▶ _Requirement_:
What is needed is an exact copy of all the entries.

════════════════════

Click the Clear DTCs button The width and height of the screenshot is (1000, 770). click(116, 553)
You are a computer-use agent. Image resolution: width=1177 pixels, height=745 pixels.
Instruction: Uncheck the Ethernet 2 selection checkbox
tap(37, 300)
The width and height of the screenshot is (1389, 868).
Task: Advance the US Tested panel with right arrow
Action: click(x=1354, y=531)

════════════════════

▶ _Answer area_:
Click the Clear DTCs button The width and height of the screenshot is (1000, 770). click(116, 553)
You are a computer-use agent. Image resolution: width=1177 pixels, height=745 pixels.
Instruction: Uncheck the Ethernet 2 selection checkbox
tap(37, 300)
The width and height of the screenshot is (1389, 868).
Task: Advance the US Tested panel with right arrow
Action: click(x=1354, y=531)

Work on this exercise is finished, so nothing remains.